Thursday, April 18, 2024

A camera cover that’s all of 0.022 inches thick will break a new Apple laptop screen when it closes. (Photo: Marc Levy)

The coronavirus has disrupted our culture and offers an opportunity to radically reset our society – though one wonders if a pandemic is enough to wake up Apple.

The need to be distant from coworkers and away from friends and family has led to an explosion in the use of video calls, with Zoom being the platform drawing the most attention. But whether you’re Zooming, FaceTiming, Skyping, using Google Hangouts or Facebook Messenger or experimenting with any of the plentiful other contenders on the market (did you know there’s an UberConference app?), you’re very likely using a camera on your computer at least some of the time.

Along with more video calls and more use of built-in cameras comes more opportunities for hackers to take advantage of security flaws, using those cameras and video calls for their own always-awful purposes. There’s also a bigger chance to just mess up a call on your own, with the most notorious example from the Covid-19 crisis being the woman who took her laptop into the bathroom with her while on a business call with several coworkers. Flubs such as these have led to a cottage industry in video-call etiquette stories. (Though “Don’t: Leave Your Webcam or Microphone on When Using the Bathroom” is somehow the second tip from New York magazine.)

Apple doesn’t get this.

If you’re an Apple user – and we have plenty around here – and are lucky enough to be able to buy a newer model laptop, you may have learned that the company has engineered its newest models so precisely that the application of even a camera cover that’s all of 0.022 inches thick will fracture the screen when it closes.

When it happened on the brand-new device given me to replace the disastrous Yugo of a laptop Apple previously sold me, the Apple Store repair expert told me they were seeing this happen “all the time” on the new models.

Maybe you should warn people when they buy these new laptops, I suggested, so they don’t have to bring them in for repair and you don’t have to keep swapping out expensive screens for free. The guy resisted, saying essentially that it wasn’t his place, because he doesn’t sell the things, he just fixes them. (This is probably why Apple stopped calling them “geniuses.”)

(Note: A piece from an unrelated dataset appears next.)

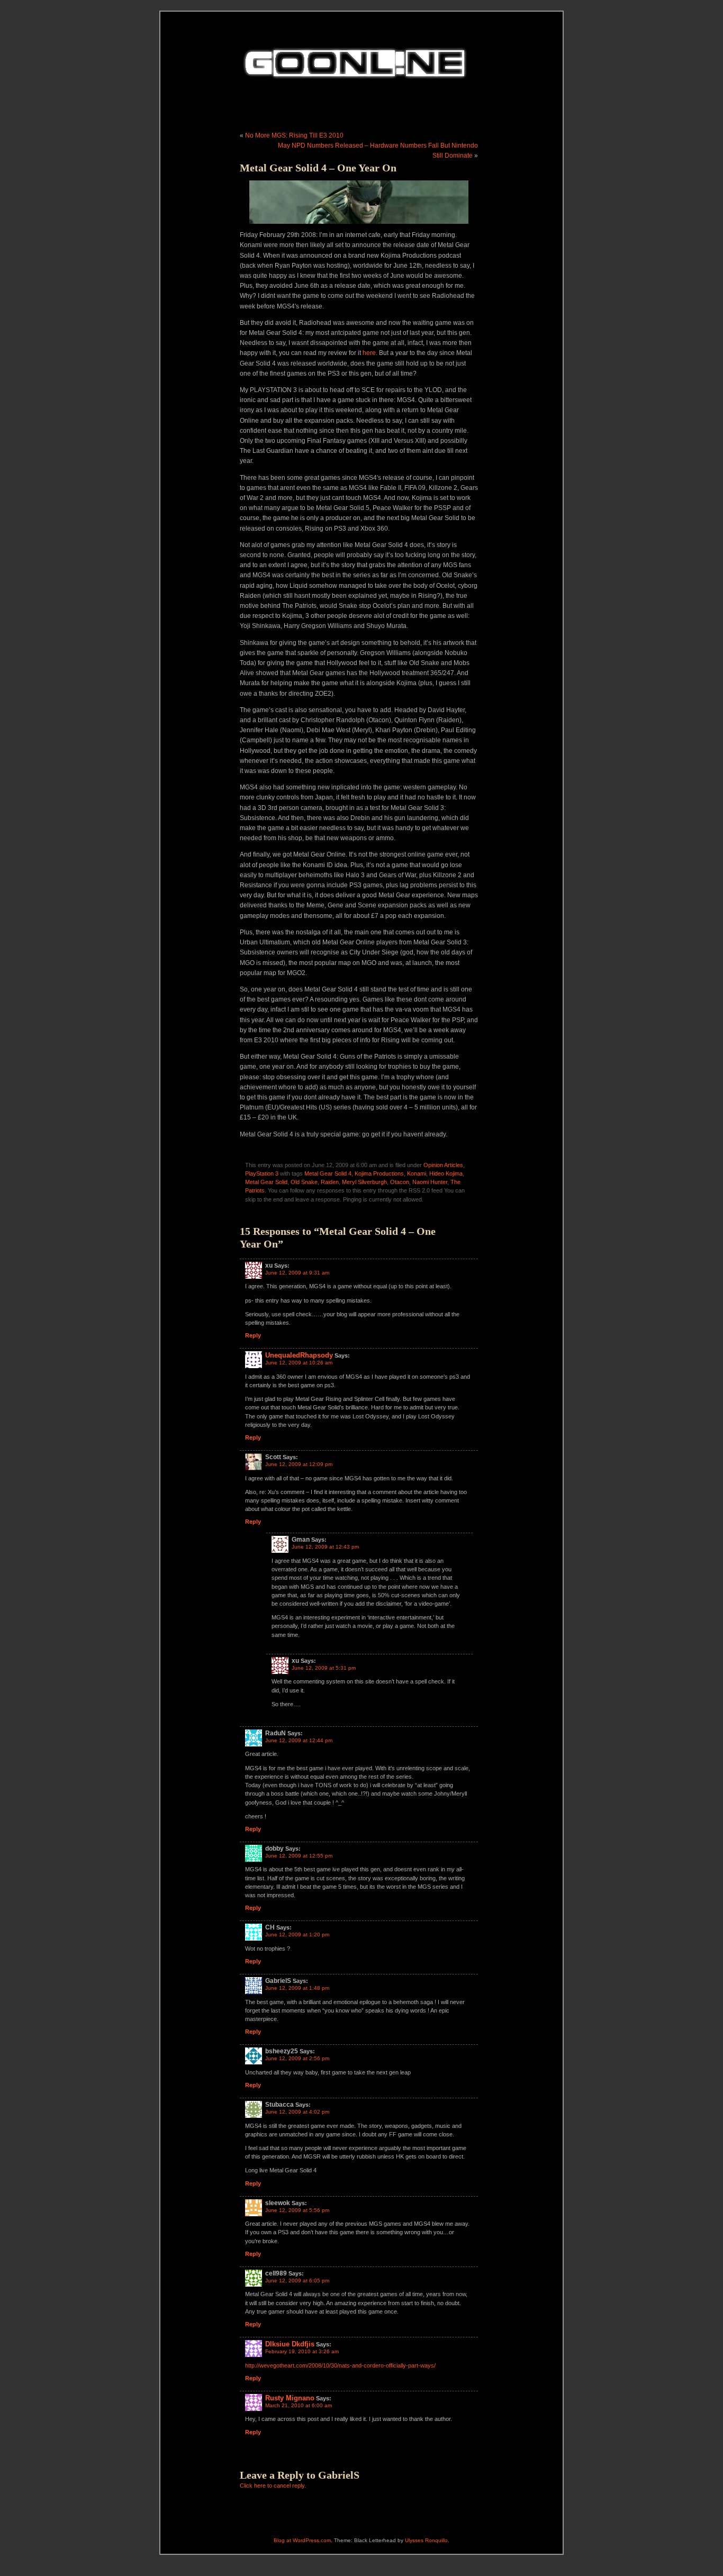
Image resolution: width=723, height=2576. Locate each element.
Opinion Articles (443, 1165)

Worse, when I asked about a security solution, he insisted none was necessary because Apple’s new T2 chip is “unhackable” – of course it is! everyone knows that’s a thing – but that if I was really paranoid, I could put a piece of tape over the camera for when the laptop was open.

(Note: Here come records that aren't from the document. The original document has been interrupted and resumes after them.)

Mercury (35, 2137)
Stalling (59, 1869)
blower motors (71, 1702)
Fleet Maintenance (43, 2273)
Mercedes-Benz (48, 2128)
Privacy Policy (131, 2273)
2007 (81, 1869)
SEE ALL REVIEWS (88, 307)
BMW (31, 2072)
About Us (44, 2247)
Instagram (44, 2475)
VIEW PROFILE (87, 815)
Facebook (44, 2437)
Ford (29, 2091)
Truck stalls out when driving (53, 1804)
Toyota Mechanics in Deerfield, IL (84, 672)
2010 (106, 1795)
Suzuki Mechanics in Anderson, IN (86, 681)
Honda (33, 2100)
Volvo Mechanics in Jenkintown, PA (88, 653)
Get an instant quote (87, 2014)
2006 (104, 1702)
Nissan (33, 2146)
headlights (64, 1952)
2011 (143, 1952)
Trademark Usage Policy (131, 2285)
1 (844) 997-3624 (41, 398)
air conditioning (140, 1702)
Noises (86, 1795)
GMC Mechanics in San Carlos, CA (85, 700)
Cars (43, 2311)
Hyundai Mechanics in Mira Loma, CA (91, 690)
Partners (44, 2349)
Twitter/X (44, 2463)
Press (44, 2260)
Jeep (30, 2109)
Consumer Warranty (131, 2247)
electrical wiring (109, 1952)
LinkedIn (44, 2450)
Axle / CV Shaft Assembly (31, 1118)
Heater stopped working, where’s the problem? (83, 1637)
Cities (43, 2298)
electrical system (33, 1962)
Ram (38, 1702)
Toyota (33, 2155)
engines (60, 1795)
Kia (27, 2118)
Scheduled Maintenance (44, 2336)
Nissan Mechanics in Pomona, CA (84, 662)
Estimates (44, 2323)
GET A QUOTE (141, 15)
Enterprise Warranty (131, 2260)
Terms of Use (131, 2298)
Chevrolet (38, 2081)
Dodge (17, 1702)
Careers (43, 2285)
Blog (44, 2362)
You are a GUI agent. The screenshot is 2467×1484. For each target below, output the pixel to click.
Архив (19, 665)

Keep in mind that these laptops, designed with a sleek beauty in mind, cost (when not handed over as an apology) at least $2,399. Apple is telling the crowd who’ll spend up to $6,099 on a single, tricked-out laptop with a premium on aesthetics that what they want to do to avoid hackers or accidental bathroom videos is to “stick a piece of tape on it.”

And that was working just fine for Apple in February, before “Jennifer” gave her team an impromptu presentation on meeting-time restroom use and before Zoombombing began vying for 2020 word of the year. As the coronavirus works its way through our various systems, maybe it’ll inspire Apple to eventually give its users what they want – camera covers, or at least the option to use them – instead of innovating in subtractive areas for which literally no one was calling. (“Can you eliminate another micron in width?” has never been uttered outside a laboratory setting.)

Will the pandemic change everything? If Apple gets a clue, we may have our answer.